I used to work for a company that sold credit recovery courses.
In other words, students fail Math. Schools say, you can take summer school or you can buy this online course. And the school lets them pass if they get a good grade in the course.
But I soon realized, the sales team drove the whole company. The folks like me, working the customer support phones and grading assignments, knew very little about what schools and parents were promised. The schools knew very little about what the students’ courses actually looked like, yet still awarded credit. And the parents and kids only knew that they could pay this money, do this work, and apparently move up to the 8th grade.
The whole thing was run by a guy who was successful in other industries and did nothing with day to day operations. Never saw him once.
They paid very well, allowed for remote work, but it just didn’t feel good. I quit and worked hard to replace that extra income doing copywriting and marketing work for education companies I believe in.
Fortunately, this is not something I see often. When people succeed in one industry and then move to education, they often bring a fresh perspective, great technical know-how, and a genuine desire to make things better.
However, even when people enter the education market with the best of intentions, there’s a problem.
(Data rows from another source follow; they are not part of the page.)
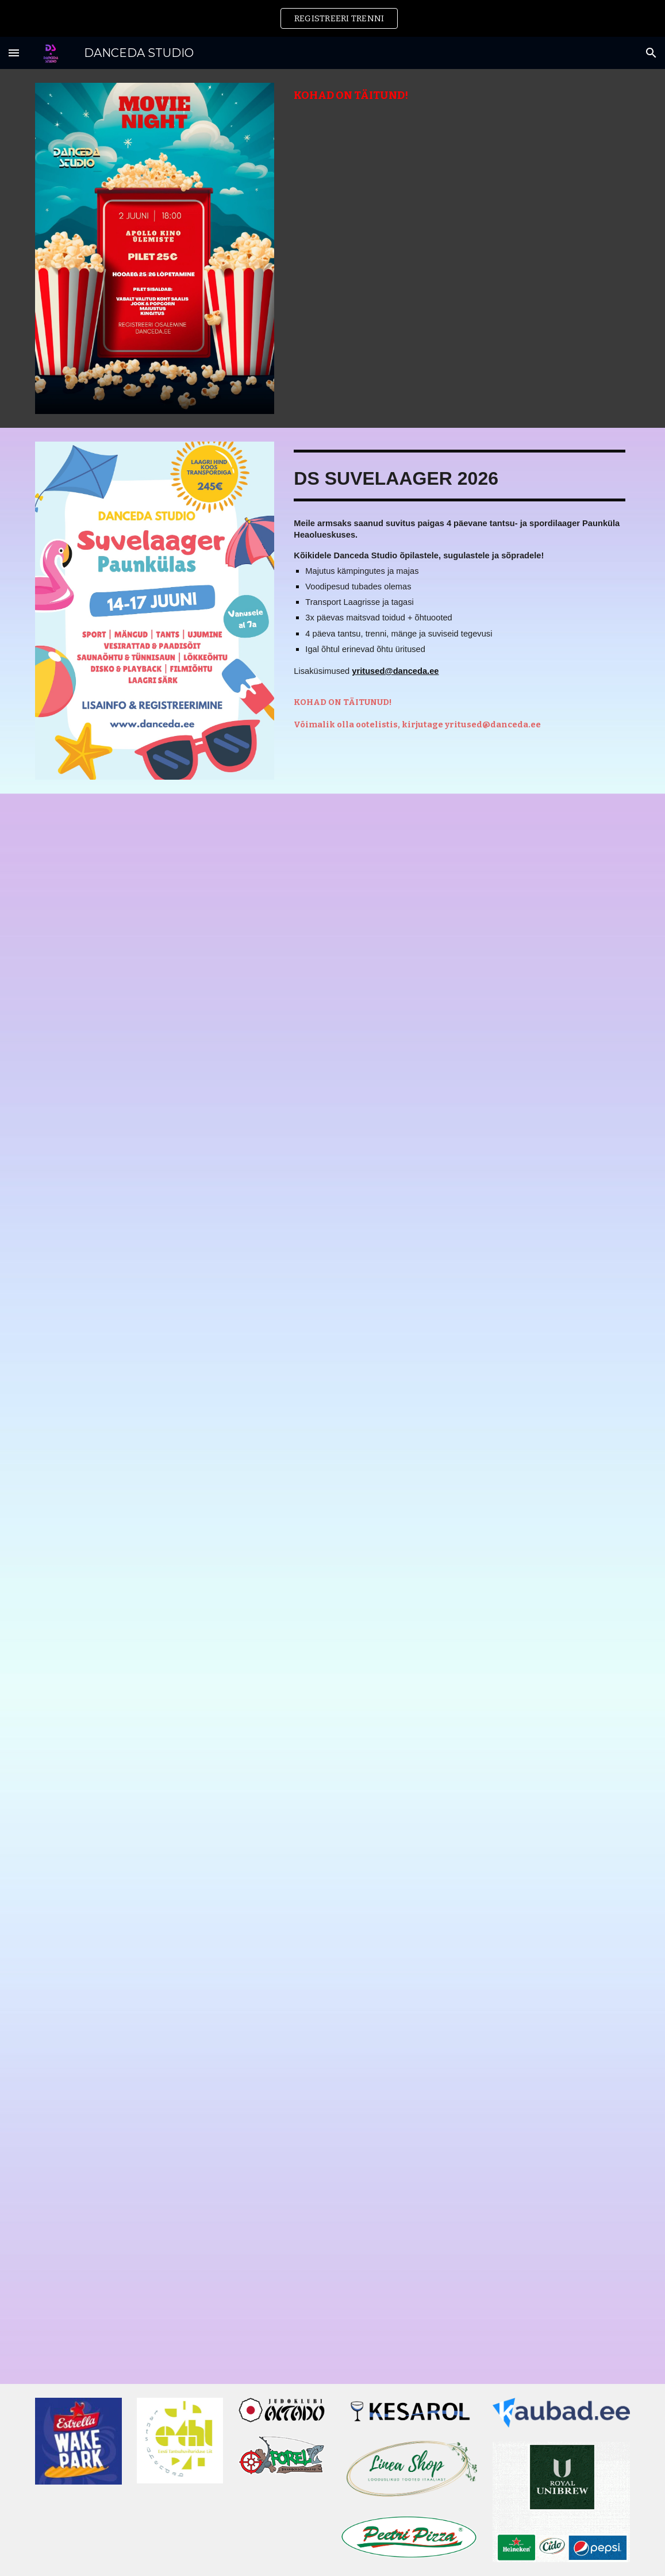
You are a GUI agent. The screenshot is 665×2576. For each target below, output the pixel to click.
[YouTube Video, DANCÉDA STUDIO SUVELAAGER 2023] (485, 1414)
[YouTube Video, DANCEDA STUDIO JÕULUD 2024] (180, 1576)
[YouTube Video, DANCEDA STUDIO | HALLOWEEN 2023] (485, 2116)
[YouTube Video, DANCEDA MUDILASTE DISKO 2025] (180, 884)
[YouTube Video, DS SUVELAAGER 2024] (180, 1402)
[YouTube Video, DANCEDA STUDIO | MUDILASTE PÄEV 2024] (180, 1766)
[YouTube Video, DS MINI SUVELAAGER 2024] (180, 1231)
A problem you might have experienced yourself.
What happens, on a phone call, or at a conference, when a teacher or school administrator asks you about an aspect of education you’re just not familiar with?
How do you answer their questions?
How do you keep credibility?
What if your prepared one-pager, website, or the notes you have for your phone call don’t cover all the objections this person has (especially with the infinite use cases, demographic differences, and special needs in the education world)?
And what if someone asks “when are you going to start charging me?” or “who are you working for?” or “are you going to start bombing my email inbox?” <- All things I’ve heard teachers or admins say.
It’s as if some educators think you are Jeff Bezos, out to become a titan of industry at any cost. Not realizing the frustration, slow pace of innovation and sales, and general goodwill it takes to build a business in the education market.
Conversations like those, while uncomfortable, are actually extremely valuable. They teach you about how skeptical some folks in education are of being sold to, and they reveal the common objections and specific needs of your market.
That’s why, when I work with companies, one of the most useful questions I answer for founders and consultants is “does this sound right?” or “is this actually something a teacher or principal wants to hear?” And more often than not, I have a clear answer. If it’s a “no,” then I can tell you exactly what to change to make sure you put your best foot forward in your marketing messages.
If you’re doing this on your own, then there are a few ways you can address the skepticism of educators, either right up front, or as part of an ongoing process in your marketing.
Here are a few suggestions on how to do it, based on examples from my own experience and companies I’ve worked with:
- Build educator/parent relationships early: When you have the slightest twinge of an idea for your product or service, find some teachers, parents, or school leaders to share it with. Reach out to these people at local events like Edcamps, Meetups, or through your own personal and professional network. For these early connections, in-person meetings are far more valuable than online-only connections, in my experience.
- Get testimonials and use cases as early as possible: Educators want to know right away: will this work for my school? My teachers? My student population? Parents want to know right away: will this help my kid with their very specific needs? The sooner you begin to collect testimonials, use cases for specific demographics, and case studies, the sooner folks will drop their guard and listen to your message.
- Find an educator to accompany you to events. Ideally, you can hire this person for an appropriate early role, even if it is something small and contract-based like producing social media content. Then you can receive feedback on all the in-person conversations you have, and this educator can help you address questions and objections as they come up during live conversations.
Education entrepreneurs and consultants: how else do you establish credibility with educators?